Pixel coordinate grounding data
□ □ □ □ □ □ □
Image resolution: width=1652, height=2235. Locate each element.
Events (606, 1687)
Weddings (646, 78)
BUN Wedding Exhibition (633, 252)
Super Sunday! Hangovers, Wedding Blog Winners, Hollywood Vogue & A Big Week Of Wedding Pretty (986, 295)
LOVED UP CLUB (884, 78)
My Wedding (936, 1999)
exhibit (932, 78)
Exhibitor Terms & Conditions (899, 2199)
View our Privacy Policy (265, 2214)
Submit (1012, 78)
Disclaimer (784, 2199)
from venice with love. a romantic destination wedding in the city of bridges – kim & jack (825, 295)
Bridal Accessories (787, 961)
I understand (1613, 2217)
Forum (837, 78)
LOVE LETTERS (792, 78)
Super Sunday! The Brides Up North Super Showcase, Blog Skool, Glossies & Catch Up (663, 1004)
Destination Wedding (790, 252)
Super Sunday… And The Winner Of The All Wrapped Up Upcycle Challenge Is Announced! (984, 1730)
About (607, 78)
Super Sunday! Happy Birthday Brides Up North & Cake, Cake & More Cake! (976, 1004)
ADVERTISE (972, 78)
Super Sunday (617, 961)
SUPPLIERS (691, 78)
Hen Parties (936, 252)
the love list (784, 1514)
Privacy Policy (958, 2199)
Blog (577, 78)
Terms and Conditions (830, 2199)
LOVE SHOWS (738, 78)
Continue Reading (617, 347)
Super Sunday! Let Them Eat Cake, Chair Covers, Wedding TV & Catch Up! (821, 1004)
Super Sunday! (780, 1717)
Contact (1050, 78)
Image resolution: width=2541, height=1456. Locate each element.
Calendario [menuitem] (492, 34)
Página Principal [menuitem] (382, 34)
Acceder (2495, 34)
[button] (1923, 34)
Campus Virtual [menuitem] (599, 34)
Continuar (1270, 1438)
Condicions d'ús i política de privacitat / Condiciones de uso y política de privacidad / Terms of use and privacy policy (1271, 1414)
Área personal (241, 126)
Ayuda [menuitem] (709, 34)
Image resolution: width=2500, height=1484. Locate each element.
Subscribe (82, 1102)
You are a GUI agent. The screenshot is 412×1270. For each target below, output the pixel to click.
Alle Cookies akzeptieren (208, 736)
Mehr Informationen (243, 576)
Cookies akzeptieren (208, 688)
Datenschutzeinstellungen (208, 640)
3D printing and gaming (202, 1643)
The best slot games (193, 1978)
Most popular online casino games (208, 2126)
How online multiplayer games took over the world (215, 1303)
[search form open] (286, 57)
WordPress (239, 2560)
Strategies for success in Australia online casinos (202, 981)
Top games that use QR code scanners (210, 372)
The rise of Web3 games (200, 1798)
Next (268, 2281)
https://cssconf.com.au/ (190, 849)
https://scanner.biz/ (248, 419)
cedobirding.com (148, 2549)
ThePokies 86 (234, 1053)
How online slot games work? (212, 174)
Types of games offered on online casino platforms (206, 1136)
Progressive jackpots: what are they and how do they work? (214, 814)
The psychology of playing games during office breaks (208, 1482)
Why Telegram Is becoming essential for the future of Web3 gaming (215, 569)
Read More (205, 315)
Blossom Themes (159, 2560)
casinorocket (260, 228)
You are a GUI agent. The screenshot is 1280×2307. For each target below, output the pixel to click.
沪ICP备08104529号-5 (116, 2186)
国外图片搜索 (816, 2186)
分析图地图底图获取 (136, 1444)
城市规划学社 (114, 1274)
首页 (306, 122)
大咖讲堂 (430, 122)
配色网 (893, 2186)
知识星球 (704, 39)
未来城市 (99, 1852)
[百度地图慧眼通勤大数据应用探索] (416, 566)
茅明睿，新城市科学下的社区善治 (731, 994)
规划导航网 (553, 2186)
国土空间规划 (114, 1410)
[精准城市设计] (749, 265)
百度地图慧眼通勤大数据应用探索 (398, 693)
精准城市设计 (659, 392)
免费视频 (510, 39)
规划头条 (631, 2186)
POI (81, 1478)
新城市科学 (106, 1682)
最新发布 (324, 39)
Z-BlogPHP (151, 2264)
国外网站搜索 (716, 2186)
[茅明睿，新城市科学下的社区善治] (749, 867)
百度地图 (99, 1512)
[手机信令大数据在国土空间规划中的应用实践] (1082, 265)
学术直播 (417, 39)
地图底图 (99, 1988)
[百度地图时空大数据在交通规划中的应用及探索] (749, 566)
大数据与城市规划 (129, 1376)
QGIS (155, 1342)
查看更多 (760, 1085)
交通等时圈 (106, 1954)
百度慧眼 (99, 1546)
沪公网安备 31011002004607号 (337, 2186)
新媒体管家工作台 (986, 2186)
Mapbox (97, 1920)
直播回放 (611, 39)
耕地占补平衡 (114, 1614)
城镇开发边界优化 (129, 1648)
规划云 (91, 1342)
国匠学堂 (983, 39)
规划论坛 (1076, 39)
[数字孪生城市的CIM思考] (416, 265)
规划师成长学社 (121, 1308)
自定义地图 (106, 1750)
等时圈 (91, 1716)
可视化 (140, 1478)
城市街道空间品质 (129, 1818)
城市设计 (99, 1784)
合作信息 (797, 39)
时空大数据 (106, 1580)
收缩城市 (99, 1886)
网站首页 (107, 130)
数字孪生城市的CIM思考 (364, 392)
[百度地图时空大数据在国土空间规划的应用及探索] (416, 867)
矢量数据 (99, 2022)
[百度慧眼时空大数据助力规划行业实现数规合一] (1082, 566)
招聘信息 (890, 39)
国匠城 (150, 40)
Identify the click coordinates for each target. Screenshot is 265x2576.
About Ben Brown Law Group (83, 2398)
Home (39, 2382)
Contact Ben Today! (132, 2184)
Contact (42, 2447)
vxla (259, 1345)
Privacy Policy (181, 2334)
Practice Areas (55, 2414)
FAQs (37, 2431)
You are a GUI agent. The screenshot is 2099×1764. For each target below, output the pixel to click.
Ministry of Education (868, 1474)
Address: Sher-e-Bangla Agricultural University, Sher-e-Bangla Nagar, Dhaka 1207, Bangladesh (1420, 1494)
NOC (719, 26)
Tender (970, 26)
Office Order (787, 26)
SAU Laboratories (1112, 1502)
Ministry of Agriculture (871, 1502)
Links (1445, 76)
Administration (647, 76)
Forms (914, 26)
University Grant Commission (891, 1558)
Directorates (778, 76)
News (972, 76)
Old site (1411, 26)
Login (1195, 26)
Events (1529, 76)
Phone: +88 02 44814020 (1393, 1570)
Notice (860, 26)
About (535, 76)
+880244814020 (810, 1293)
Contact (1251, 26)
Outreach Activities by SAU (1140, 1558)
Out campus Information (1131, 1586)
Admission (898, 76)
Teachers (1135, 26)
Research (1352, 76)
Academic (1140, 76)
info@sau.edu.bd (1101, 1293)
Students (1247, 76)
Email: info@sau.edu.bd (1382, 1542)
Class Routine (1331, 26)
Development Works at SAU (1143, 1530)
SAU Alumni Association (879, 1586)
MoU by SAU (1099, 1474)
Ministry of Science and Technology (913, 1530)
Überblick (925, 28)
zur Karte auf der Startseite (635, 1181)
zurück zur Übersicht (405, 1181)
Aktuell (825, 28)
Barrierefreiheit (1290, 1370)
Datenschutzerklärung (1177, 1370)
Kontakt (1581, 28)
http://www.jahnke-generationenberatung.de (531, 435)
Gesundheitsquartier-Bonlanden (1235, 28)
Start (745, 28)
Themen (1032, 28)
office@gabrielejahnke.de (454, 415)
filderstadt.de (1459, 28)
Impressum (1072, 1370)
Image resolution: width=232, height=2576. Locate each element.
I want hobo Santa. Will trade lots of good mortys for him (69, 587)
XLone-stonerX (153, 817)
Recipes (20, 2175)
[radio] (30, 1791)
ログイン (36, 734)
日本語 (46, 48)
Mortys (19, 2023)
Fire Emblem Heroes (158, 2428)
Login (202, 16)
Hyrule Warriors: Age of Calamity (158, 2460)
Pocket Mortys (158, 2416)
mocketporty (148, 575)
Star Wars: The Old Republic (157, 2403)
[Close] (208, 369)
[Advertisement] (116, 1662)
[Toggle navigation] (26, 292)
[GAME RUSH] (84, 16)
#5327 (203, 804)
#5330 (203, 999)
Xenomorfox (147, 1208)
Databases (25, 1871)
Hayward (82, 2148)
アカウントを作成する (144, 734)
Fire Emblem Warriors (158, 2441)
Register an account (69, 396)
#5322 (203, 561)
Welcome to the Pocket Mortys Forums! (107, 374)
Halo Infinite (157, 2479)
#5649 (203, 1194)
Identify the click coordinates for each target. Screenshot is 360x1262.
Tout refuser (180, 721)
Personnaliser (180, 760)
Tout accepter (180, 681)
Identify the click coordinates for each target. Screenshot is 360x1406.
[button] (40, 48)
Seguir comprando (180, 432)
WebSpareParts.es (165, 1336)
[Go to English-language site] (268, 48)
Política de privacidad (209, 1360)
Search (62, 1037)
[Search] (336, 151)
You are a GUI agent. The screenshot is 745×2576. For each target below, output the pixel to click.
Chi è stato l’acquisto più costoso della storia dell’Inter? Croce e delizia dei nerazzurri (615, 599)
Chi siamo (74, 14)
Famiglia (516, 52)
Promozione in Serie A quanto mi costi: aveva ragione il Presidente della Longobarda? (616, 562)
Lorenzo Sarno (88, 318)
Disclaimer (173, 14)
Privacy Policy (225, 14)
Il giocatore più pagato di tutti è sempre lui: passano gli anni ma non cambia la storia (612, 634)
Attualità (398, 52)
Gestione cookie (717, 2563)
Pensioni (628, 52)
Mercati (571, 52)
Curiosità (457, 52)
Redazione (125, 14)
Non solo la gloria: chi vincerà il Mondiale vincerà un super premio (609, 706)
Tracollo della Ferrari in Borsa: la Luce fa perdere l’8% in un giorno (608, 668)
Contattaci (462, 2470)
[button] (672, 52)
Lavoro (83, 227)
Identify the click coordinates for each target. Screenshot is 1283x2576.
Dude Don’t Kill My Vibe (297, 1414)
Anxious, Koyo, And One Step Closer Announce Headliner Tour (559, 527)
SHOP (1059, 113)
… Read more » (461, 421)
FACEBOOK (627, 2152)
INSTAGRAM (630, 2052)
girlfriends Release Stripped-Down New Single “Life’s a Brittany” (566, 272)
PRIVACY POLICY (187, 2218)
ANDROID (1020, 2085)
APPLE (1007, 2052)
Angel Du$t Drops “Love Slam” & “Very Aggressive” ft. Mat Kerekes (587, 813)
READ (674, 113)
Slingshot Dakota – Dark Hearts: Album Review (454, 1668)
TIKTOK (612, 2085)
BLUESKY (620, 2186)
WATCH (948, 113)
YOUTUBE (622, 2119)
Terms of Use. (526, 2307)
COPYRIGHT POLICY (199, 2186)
□ □ □ □ □ □ □
Only the lines above from the one with "LOVED UP CLUB (884, 78)" through the one with "Cookies akzeptieren (208, 688)" should be duplicated, character for character.

LOVED UP CLUB (884, 78)
My Wedding (936, 1999)
exhibit (932, 78)
Exhibitor Terms & Conditions (899, 2199)
View our Privacy Policy (265, 2214)
Submit (1012, 78)
Disclaimer (784, 2199)
from venice with love. a romantic destination wedding in the city of bridges – kim & jack (825, 295)
Bridal Accessories (787, 961)
I understand (1613, 2217)
Forum (837, 78)
LOVE LETTERS (792, 78)
Super Sunday! The Brides Up North Super Showcase, Blog Skool, Glossies & Catch Up (663, 1004)
Destination Wedding (790, 252)
Super Sunday… And The Winner Of The All Wrapped Up Upcycle Challenge Is Announced! (984, 1730)
About (607, 78)
Super Sunday! Happy Birthday Brides Up North & Cake, Cake & More Cake! (976, 1004)
ADVERTISE (972, 78)
Super Sunday (617, 961)
SUPPLIERS (691, 78)
Hen Parties (936, 252)
the love list (784, 1514)
Privacy Policy (958, 2199)
Blog (577, 78)
Terms and Conditions (830, 2199)
LOVE SHOWS (738, 78)
Continue Reading (617, 347)
Super Sunday! Let Them Eat Cake, Chair Covers, Wedding TV & Catch Up! (821, 1004)
Super Sunday! (780, 1717)
Contact (1050, 78)
Image resolution: width=2541, height=1456. Locate each element.
Calendario [menuitem] (492, 34)
Página Principal [menuitem] (382, 34)
Acceder (2495, 34)
[button] (1923, 34)
Campus Virtual [menuitem] (599, 34)
Continuar (1270, 1438)
Condicions d'ús i política de privacitat / Condiciones de uso y política de privacidad / Terms of use and privacy policy (1271, 1414)
Área personal (241, 126)
Ayuda [menuitem] (709, 34)
Image resolution: width=2500, height=1484. Locate each element.
Subscribe (82, 1102)
You are a GUI agent. The screenshot is 412×1270. For each target below, output the pixel to click.
Alle Cookies akzeptieren (208, 736)
Mehr Informationen (243, 576)
Cookies akzeptieren (208, 688)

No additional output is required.